U.S. stocks may stall at the start of this week as investors wait for word from the Federal Reserve's final policy meeting of the year.
The Federal Open Market Committee, which convenes on Tuesday, is expected to keep the fed funds rate steady at 5.25 percent. Investors will comb through the FOMC's statement for some insight into how the U.S. central bank sees the economy.
"Traders are going to be positioning for the Fed meeting," said Paul Mendelsohn, chief investment strategist at Windham Financial Services in Charlotte, Vermont. "Players are becoming a little bit more concerned here."
The caution may linger until Wall Street sees Friday's data on the U.S. Consumer Price Index for November. Investors will be anxious to learn whether inflation was mild enough to keep Americans spending -- and driving U.S. economic growth.
Investors are still digesting a month's worth of confusing economic data. Although stocks reversed two weeks of poor performance and finished this week with gains, they are still on shaky ground, analysts said.
For the past week, both the Dow Jones industrial average and the Standard & Poor's 500 index gained 0.9 percent. The Nasdaq Composite Index rose 1 percent.
"With the absence of the Fed really doing anything, I think there will be more of a view toward what is happening with the economy and how that might impact the equity and fixed-income markets," said Neil Wolfson, chief investment officer at Wilmington Trust in New York.
Aside from a stronger-than-expected jobs report on Friday, much of the economic data from the past few weeks has fallen short of expectations. In recent speeches, Fed Chairman Ben Bernanke and other Fed officials suggested inflation was still their biggest worry.
"The question is: 'At what point does the economy soften enough and do companies start running out of steam?' Inflation is certainly a key statistic to look at," Wolfson said. "The Fed has been very clear in stating that they believe inflation should be below 2.0 percent" on a year-over-year basis.
Before Friday's opening bell, the Labor Department will release the November CPI data. Economists polled by Reuters see an increase of 0.2 percent in the overall CPI, after October's drop of 0.5 percent.
Core CPI, excluding volatile food and energy prices, also is forecast to rise 0.2 percent in November, compared with October's gain of 0.1 percent, the Reuters poll showed.
Oil prices will be on Wall Street's radar this week. The Organization of Petroleum Exporting Countries is expected to cut production when it meets on Thursday in Nigeria.

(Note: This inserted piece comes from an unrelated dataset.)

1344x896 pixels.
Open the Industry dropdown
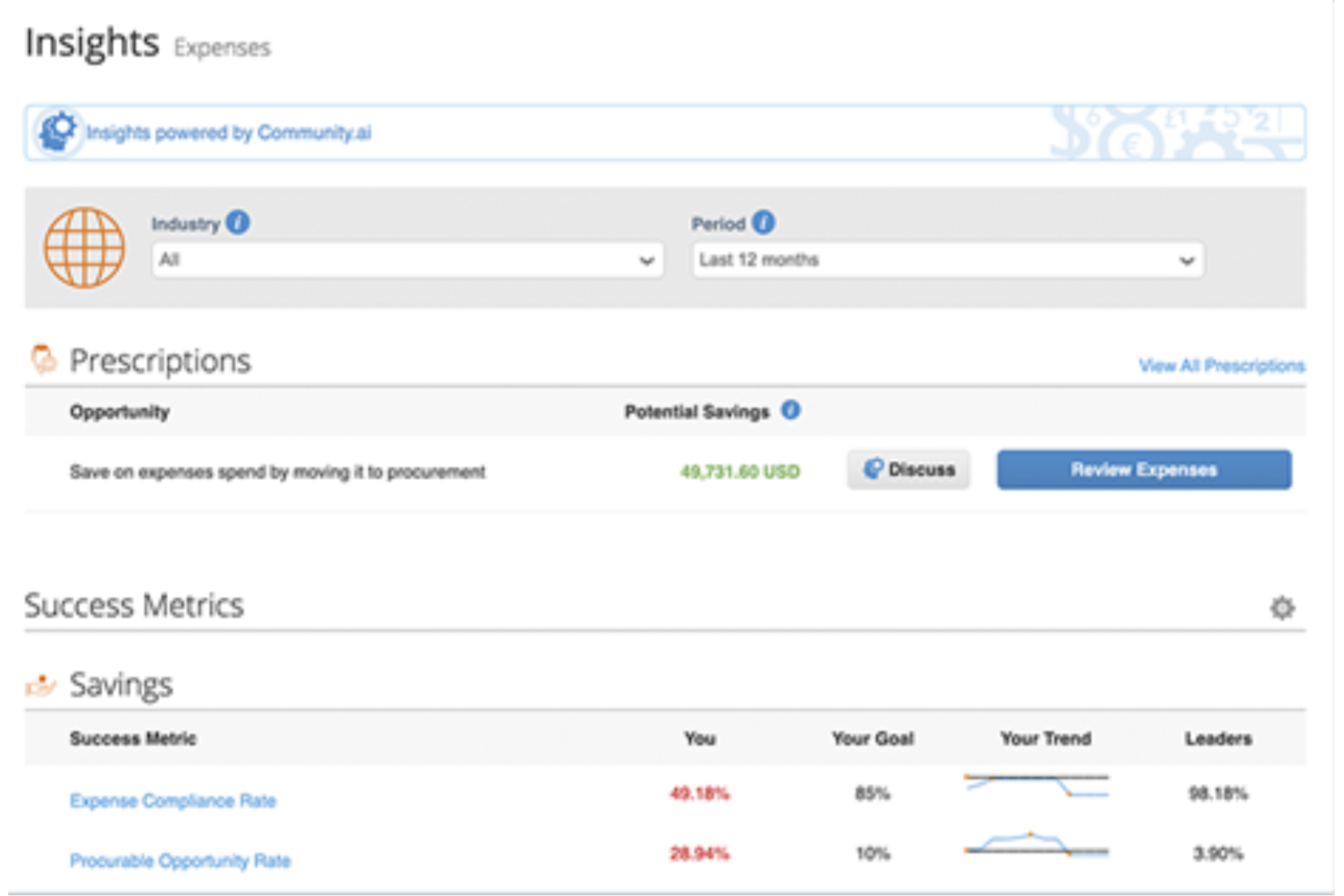tap(406, 261)
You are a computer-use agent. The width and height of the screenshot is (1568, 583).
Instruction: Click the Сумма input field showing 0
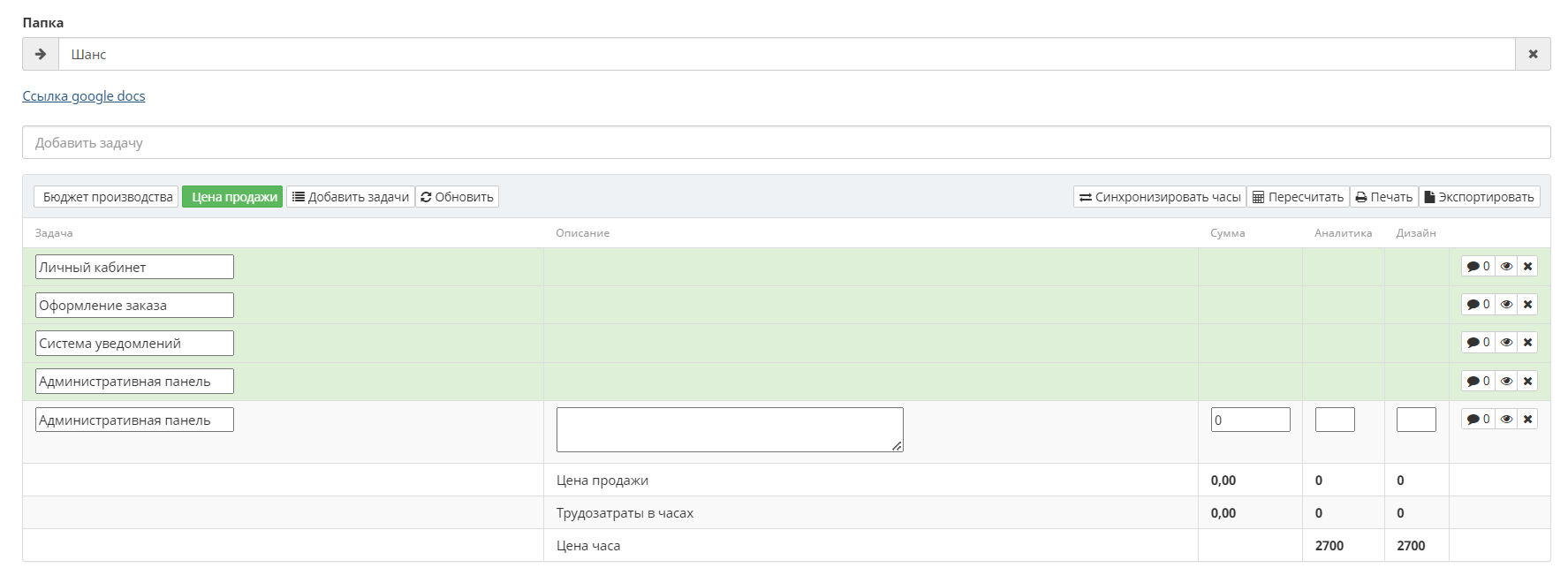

U.S. crude oil for January delivery settled on Friday at $62.03 a barrel on the New York Mercantile Exchange. For the week, NYMEX January crude was down 2 percent.
NYMEX oil futures prices have dropped about 21 percent since running up to a record of $78.40 a barrel in mid-July.
This week, an Investor's Business Daily index on consumer confidence for December and a report on the U.S. international trade deficit for October will be released on Tuesday. November retail sales data will come out on Wednesday.
The IBD/TIPP index of economic optimism for December will get attention from investors looking to judge the strength of the holiday shopping season.
"It's interesting to see how consumer confidence will hold up," Wolfson said. "The retailers wait for 11 months for December to happen and now we're here, so it can certainly make or break their year. It's looking right now to be a bit soft, but certainly not anything that is going to be devastating to the retailers."
The international trade deficit is forecast at $63 billion in October, down from September's $64.3 billion.
November retail sales are seen up 0.2 percent, compared with October's 0.4 percent drop, the Reuters poll showed.
Quarterly results from retailers Best Buy Co. Inc. and Dollar General Corp. on Tuesday, followed by Costco Wholesale Corp. on Thursday, will help investors assess the strength of consumer spending.
On the tech front, graphic software maker Adobe Systems Inc. is due to report results on Thursday.
Among the most anticipated reports will be fourth-quarter earnings from investment banks Goldman Sachs Group Inc., Bear Stearns Cos. Inc. and Lehman Brothers Holdings Inc. Goldman's scorecard is set for release on Tuesday. Bear Stearns and Lehman report results on Thursday.
Record mergers and acquisition activity, rising demand for stock and debt financing and persistent trading strength with the major U.S. stock indexes near recent highs have set the big Wall Street banks up to report a banner quarter.
For the year, the Dow is up 14.8 percent, the S&P 500 is up 12.9 percent and the Nasdaq is up 10.5 percent.
"It will be interesting to see how the Wall Street folks are making money. We know they're making a lot of money," said Tim Hartzell, senior vice president and chief investment officer at Kanaly Trust Co. in Houston.
"What we'll really be watching for are any surprises or warnings that will be coming through in the next couple weeks for the real earnings season."